Falta de claridad y paciencia en el juego
La falta de una idea clara de cómo jugar, o al menos la percepción que sienten muchos seguidores desde hace meses, se traslada a tener muy poca paciencia hacia el equipo, como se comprobó este domingo ante el Girona. Con el 0-1 prácticamente nadie en Son Moix confió en que el equipo sería capaz de darle vuelta al marcador. Con el 0-2, directamente, se olvidaron de ello.
No hay que obviar que las limitaciones de la plantilla, a pesar de que desde la directiva se traslada el mensaje público de que hay equipo para más, son obvias. Pero también hay jugadores cuyo nivel está muy por debajo de lo que debería, empeorando en vez de mejorar.
Algunos jugadores destacados, pocos motivos para la esperanza
Más allá de la ilusión juvenil de Virgili, del renacer goleador de Muriqi y de la intensidad de Samu, cuesta encontrar más jugadores cuyo rendimiento haya crecido y no decrecido. Raíllo, Mojica, Darder, Maffeo, Morlanes, Asano… Demasiados nombres en una plantilla a la que no le sobra nada y que sigue con tres fichas libres.
Aficionados y directiva cada vez más distantes
Por si fuera poco, la brecha entre aficionados y directiva continúa agrandándose. Las preocupaciones de los primeros no concuerdan con los objetivos de los otros, provocando enfado y desapego. «No tengo ganas de ir a Son Moix» es un argumento que se observa últimamente en las redes sociales y que, pese a no reflejar el pensamiento mayoritario, sí que habla del sentir de muchos seguidores.

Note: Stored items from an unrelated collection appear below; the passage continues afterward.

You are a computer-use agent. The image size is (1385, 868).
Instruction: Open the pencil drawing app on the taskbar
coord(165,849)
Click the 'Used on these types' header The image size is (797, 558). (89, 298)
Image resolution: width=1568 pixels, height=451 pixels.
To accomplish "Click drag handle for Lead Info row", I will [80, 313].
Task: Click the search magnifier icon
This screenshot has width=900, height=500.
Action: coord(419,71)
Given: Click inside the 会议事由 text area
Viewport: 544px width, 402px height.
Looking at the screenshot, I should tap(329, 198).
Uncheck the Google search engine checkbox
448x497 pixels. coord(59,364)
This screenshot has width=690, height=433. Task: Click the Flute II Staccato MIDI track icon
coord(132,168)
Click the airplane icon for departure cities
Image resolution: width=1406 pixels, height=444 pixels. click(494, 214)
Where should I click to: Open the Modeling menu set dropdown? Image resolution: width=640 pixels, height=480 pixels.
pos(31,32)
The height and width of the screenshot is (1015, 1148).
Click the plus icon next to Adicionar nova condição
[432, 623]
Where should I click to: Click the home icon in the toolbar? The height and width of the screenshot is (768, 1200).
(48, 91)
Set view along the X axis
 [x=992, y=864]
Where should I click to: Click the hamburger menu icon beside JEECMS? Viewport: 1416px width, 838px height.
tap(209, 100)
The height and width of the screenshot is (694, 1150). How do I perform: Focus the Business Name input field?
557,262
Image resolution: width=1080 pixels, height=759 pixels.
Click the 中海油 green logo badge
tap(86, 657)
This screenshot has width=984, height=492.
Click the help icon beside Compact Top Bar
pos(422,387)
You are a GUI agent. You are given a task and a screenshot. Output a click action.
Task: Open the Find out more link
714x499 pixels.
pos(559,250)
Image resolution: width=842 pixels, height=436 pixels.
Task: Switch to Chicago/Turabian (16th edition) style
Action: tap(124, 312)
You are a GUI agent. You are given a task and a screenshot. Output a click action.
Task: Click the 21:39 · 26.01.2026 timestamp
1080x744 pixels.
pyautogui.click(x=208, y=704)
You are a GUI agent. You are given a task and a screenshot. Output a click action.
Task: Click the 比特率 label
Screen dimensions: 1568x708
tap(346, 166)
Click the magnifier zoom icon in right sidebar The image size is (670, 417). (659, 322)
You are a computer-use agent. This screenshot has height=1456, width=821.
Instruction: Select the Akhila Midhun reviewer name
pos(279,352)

La falta de resultados, que tiene al Mallorca bordeando la zona de descenso, no hace sino aumentar todo lo negativo. Las victorias y un mercado de invierno que potencie al equipo harán que el ánimo cambie. Pero para ello toca comenzar a ganar cuanto antes. Y Vallecas y el Rayo este próximo domingo (14 horas) no parecen el lugar más sencillo para conseguirlo.